Exorphins include opioid food peptides like gluten exorphin and microbial opioid peptides and any other opioid peptide foreign to a host that have metabolic efficacy for that host. Exorphins can be converted from plants and animals but also dairy products and certain vegetables like spinach and soy.

Exorphins can be released for many different kinds of proteins and thus can be isolated from various sources such as from plant proteins or from enzymes of the digestive system of animals. The study of exorphins as a bioactive peptide can be a source of discovery for new kinds of food and drugs to treat and prevent diseases associated with the accumulation of exorphins.

== Effect on central nervous system ==
Opioid receptors, located in both the central nervous system as well as peripheral tissues, play a vital role in regulating numerous physiological functions. Many of these functions are influenced by exorphins. To impact the central nervous system, exorphins bind to opioid receptors, thereby regulating neuronal communication. This binding affects pain perception, emotions, mood, memory, and more. The influence of exorphins on brain function suggests that exogenous opioid peptides may cross the blood-brain barrier. This understanding of how endorphins enter through blood and end up affecting brain functions could pave the way for the development of new treatment strategies.

== Effect on gastrointestinal system ==
Aside from the central nervous system, exorphins also affect the gastrointestinal system. As mentioned earlier, exorphins are peptides that are derived from food. There are different types of exorphins such as gluten exorphins (gluten), casomorphins (milk), and many other types of exorphins from various sources. Depending on the type of source, they hold a different effect upon the body--some foods affect functions such as appetite, release of hormones, production of mucus, and more. For instance, casomorphins regulate motility, secretion of hormones, and immune responses.

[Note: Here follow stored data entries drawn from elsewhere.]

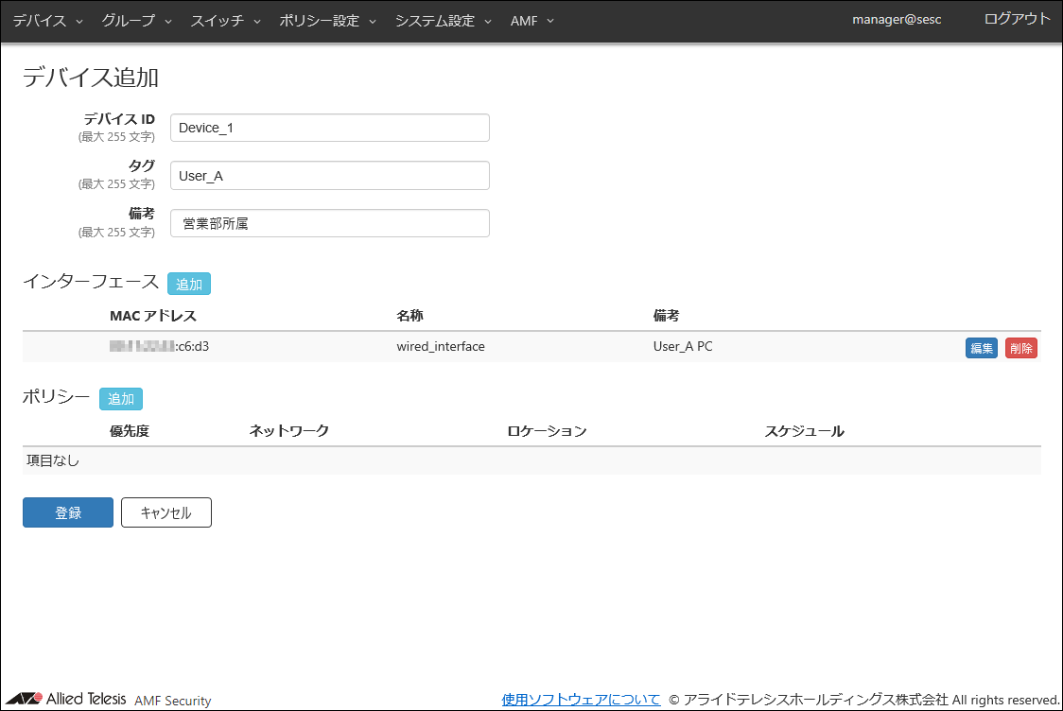
Task: Expand the ポリシー設定 menu
Action: pos(327,21)
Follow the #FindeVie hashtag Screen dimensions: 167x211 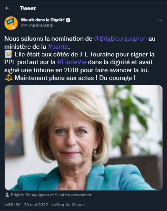(x=72, y=62)
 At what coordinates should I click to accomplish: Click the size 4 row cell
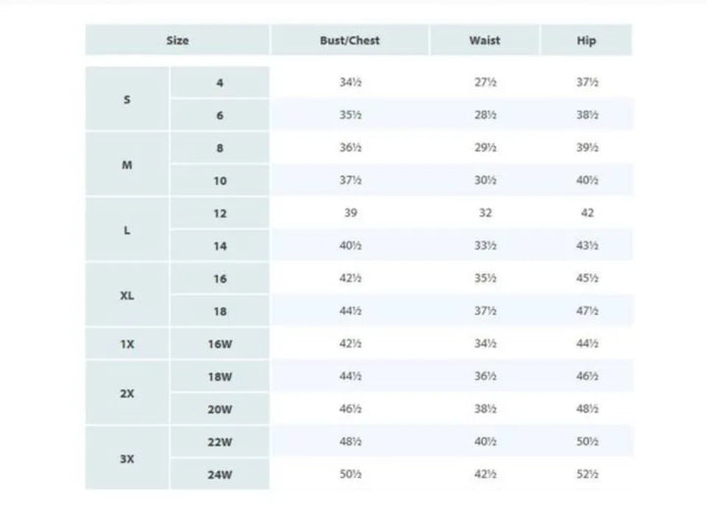220,83
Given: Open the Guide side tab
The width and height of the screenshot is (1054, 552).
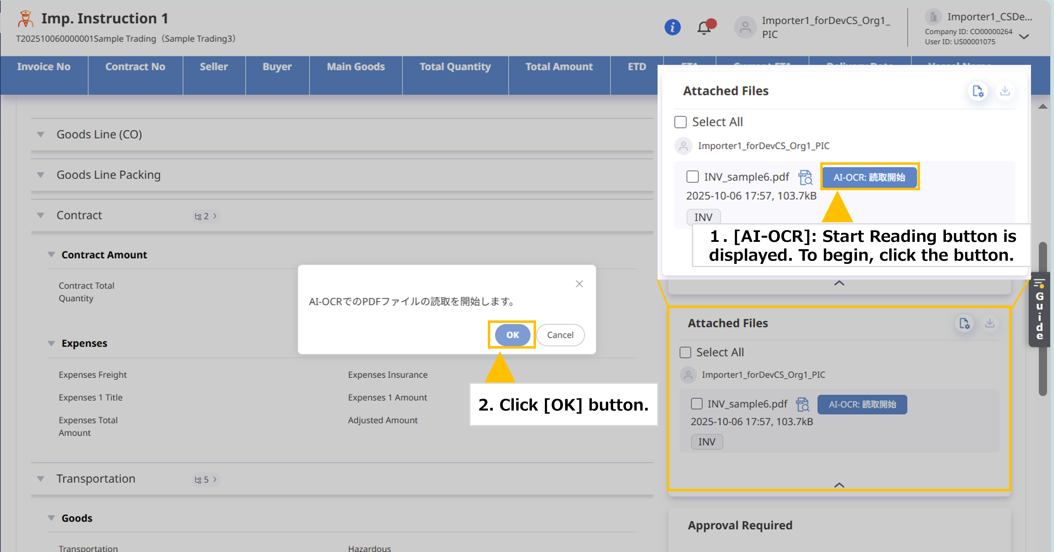Looking at the screenshot, I should pyautogui.click(x=1040, y=310).
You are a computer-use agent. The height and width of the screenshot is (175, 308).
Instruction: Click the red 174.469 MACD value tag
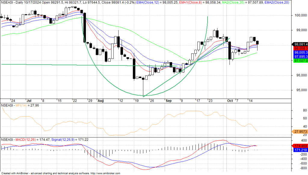[300, 146]
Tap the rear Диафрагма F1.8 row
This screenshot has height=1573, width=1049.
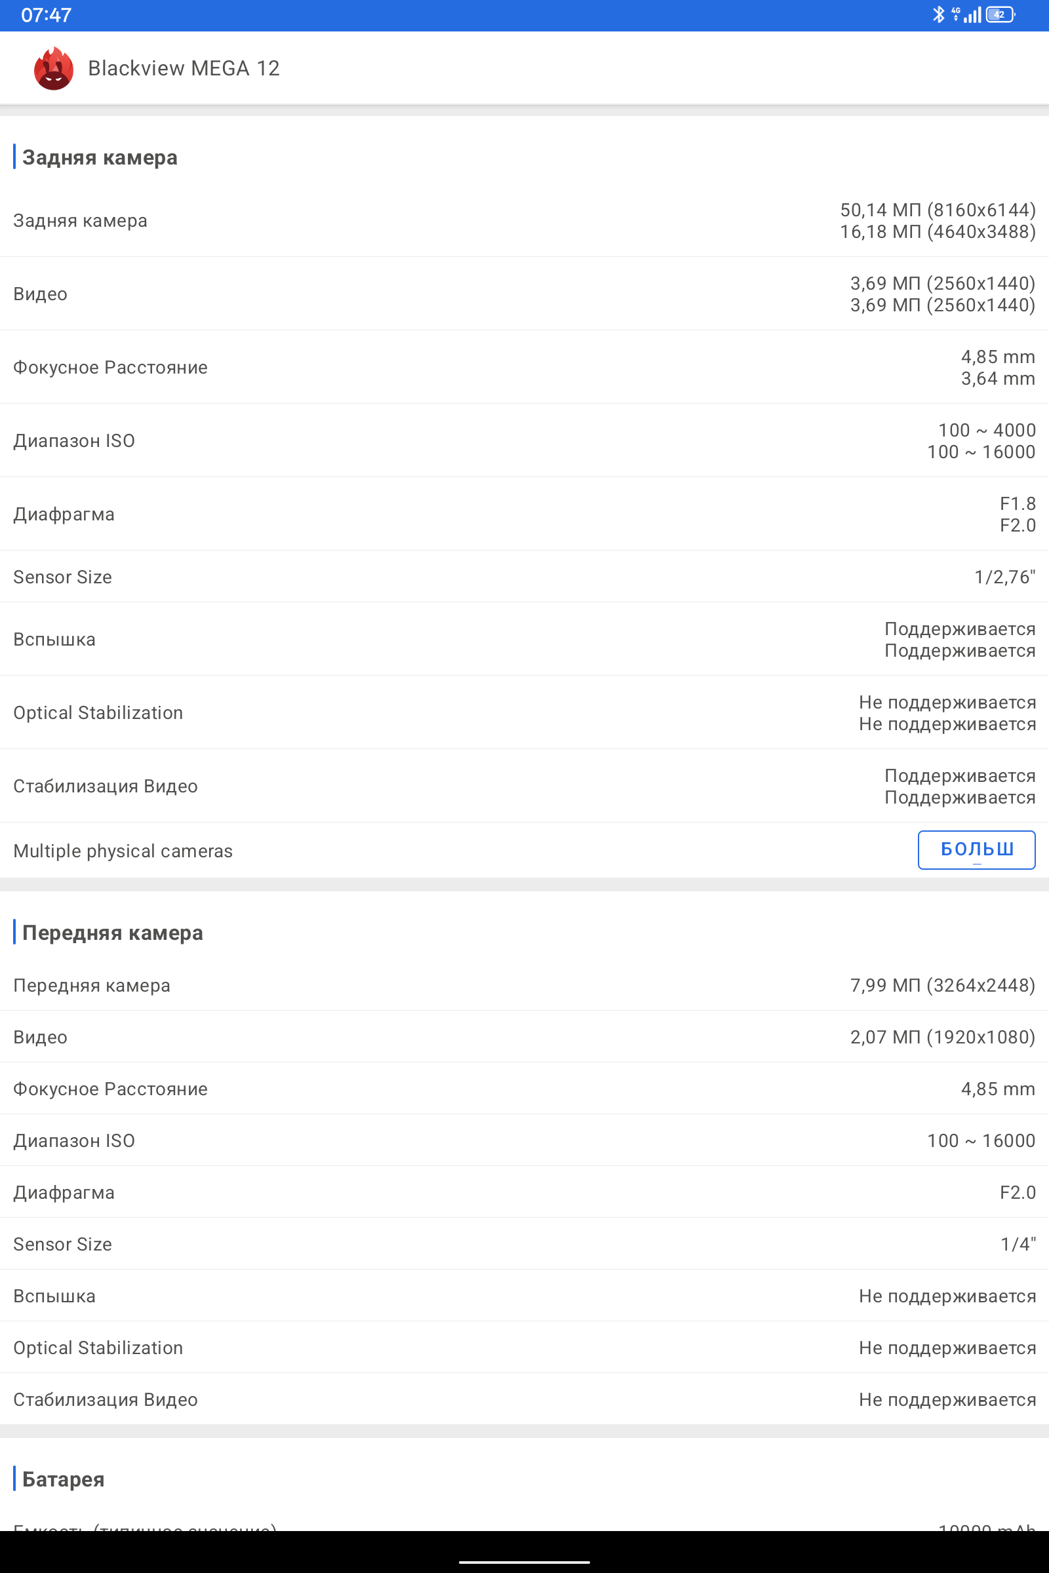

== Connection and treatment of autism ==
Effective therapies to manage autism remain scarce. According to the exorphin theory of autism, an increase in the levels of exorphin is linked to symptoms of autism. Based on this concept, experiments have attempted to reduce the symptoms of autism by using large amounts of protease to break down exorphins before they are absorbed. Experiments have also attempted to enhance and utilize enzymes existing in the gut to break down exorphins in a similar fashion, since the production of exorphins within the gut is inevitable.

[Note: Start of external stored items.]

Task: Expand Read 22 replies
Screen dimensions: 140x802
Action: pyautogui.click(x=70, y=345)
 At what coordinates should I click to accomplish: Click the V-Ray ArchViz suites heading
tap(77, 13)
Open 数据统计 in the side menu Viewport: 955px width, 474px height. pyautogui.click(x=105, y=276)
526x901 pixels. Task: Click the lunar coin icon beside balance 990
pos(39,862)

== Connection with schizophrenia ==
Exorphins can cause various symptoms of schizophrenia if mutation occurs at a few selected loci. Genetic mutation at one of these loci can lead to increased absorption of exorphins via receptor mediated endocytosis. Another possibility from these particular loci is that catabolization of exorphins can be disrupted thus allowing the exorphin to persist in the body. This would lead to exorphins entering the brain capillary, bypassing the blood brain barrier, and inflicting negative repercussion on the brain. This does not mean that exorphin will necessarily cause schizophrenia, as susceptibility to the disease is dependent on an individual's genetic makeup. However, by increasing the probability that exorphins enter the brain, it will also increase the chance of an individual displaying schizophrenic symptoms.

== Connection with celiac disease ==
Celiac disease (CD) is a chronic autoimmune disorder that damages the small intestine. In turn, the body is unable to absorb nutrients from food. The gastrointestinal issues that usually come along with CD includes abdominal pain, bloating, as well as other symptoms. When patients do not show any symptoms but are affected by CD, they have asymptomatic celiac disease (ACD). According to research, there are links between an intake in gluten and ACD. The intake in gluten results in more exorphins in the body, which results in ACD. Often, patients with ACD also have other disorders such as diabetes mellitus I, autism, schizophrenia, depression, and several others. This indicates that there is a high chance that the other disorders are also associated with the increase of gluten exorphins.